Artık blazing'ün İngilizce içindeki anlamı hakkında daha fazla bilgi sahibi olduğunuza göre, seçilen örnekler aracılığıyla bunların nasıl kullanılacağını ve nasıl yapılacağını öğrenebilirsiniz. onları okuyun. Ve önerdiğimiz ilgili kelimeleri öğrenmeyi unutmayın. Web sitemiz sürekli olarak yeni kelimeler ve yeni örneklerle güncellenmektedir, böylece bilmediğiniz diğer kelimelerin anlamlarını İngilizce içinde arayabilirsiniz.

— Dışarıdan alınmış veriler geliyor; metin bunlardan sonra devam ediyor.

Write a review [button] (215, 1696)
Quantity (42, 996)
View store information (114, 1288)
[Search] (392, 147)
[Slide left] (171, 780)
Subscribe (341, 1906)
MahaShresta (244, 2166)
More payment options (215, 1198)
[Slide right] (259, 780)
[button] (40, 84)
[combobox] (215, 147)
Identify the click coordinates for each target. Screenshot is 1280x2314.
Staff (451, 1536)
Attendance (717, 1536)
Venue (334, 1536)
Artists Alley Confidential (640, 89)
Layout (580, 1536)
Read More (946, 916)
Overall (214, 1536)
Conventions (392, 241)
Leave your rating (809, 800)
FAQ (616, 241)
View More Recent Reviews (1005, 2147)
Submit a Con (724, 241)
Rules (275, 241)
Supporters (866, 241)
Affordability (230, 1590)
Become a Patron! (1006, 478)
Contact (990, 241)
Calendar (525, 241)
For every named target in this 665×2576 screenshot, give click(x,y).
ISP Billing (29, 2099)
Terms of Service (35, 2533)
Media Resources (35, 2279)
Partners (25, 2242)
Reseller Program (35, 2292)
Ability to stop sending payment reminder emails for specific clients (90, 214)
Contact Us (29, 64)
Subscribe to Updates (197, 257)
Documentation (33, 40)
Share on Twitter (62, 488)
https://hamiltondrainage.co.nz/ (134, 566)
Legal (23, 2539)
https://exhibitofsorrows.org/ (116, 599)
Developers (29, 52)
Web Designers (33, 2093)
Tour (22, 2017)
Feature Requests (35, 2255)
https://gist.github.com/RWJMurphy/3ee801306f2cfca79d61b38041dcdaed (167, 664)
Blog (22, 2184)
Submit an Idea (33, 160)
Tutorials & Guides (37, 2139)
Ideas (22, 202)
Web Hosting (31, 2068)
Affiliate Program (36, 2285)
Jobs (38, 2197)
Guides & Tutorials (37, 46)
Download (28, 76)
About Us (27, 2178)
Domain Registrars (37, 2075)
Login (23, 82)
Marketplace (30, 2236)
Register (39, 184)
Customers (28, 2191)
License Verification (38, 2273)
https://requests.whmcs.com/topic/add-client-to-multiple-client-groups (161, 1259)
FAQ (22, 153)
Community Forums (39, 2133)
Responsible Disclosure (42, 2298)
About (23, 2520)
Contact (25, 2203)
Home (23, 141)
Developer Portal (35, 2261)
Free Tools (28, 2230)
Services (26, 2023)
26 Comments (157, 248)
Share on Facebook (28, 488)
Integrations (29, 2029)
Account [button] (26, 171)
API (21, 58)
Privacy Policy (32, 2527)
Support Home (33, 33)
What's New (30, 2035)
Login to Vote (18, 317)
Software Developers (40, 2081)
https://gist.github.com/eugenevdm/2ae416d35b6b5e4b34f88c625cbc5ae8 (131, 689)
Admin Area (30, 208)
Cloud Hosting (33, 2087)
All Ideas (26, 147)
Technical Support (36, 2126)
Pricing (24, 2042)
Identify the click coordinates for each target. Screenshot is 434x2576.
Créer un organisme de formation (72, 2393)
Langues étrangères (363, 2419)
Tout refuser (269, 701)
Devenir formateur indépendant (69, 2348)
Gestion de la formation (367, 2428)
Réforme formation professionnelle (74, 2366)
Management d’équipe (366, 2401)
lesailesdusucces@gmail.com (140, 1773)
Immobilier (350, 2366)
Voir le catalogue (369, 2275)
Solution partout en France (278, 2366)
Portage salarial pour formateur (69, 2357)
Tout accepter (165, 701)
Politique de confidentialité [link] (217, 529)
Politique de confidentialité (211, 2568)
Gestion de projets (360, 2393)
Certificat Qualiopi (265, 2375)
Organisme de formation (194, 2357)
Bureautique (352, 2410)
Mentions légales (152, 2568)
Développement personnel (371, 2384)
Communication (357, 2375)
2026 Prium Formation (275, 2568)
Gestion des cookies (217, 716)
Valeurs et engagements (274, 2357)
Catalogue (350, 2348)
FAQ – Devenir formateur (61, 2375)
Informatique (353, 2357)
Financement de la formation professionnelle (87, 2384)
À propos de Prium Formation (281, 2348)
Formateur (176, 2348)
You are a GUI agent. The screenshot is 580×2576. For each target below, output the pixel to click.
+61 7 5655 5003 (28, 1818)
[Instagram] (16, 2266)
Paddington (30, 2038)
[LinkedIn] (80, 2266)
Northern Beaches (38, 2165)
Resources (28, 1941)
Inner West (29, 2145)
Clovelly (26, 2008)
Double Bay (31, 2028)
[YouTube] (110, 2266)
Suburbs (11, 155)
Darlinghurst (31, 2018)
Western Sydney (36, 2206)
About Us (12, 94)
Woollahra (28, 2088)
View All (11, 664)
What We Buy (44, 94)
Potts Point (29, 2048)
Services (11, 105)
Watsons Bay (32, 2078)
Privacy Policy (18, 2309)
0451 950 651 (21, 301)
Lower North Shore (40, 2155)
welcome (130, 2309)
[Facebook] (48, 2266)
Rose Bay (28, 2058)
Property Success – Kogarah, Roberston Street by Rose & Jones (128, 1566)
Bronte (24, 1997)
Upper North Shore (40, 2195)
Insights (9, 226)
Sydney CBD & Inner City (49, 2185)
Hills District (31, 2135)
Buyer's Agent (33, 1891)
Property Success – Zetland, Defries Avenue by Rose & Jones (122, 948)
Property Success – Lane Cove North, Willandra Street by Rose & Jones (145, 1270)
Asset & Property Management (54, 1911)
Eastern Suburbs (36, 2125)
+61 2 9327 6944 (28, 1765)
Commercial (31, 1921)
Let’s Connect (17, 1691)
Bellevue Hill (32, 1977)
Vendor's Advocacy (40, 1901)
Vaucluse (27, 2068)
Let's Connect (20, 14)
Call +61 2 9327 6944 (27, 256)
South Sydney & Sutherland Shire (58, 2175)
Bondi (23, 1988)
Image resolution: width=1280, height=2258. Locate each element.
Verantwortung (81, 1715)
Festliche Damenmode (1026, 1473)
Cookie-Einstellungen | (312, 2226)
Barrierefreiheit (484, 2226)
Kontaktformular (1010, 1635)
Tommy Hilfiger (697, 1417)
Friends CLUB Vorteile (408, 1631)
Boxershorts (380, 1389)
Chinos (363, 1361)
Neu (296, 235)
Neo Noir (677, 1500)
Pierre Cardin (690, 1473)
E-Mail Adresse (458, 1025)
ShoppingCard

İngilizce hakkında bilginiz var mı

İngilizce, İngiltere'ye göç eden ve 1400 yılı aşkın bir süre içinde gelişen Germen kabilelerinden gelmektedir. İngilizce, Çince ve İspanyolca'dan sonra dünyada en çok konuşulan üçüncü dildir. En çok öğrenilen ikinci dildir. ve yaklaşık 60 egemen ülkenin resmi dilidir.Bu dil, ikinci ve yabancı dil olarak anadili konuşanlardan daha fazla sayıda konuşmacıya sahiptir.İngilizce aynı zamanda Birleşmiş Milletler, Avrupa Birliği ve diğer birçok uluslararası kuruluşun ortak resmi dilidir. ve bölgesel organizasyonlar. Günümüzde dünyanın her yerindeki İngilizce konuşanlar nispeten kolaylıkla iletişim kurabiliyor.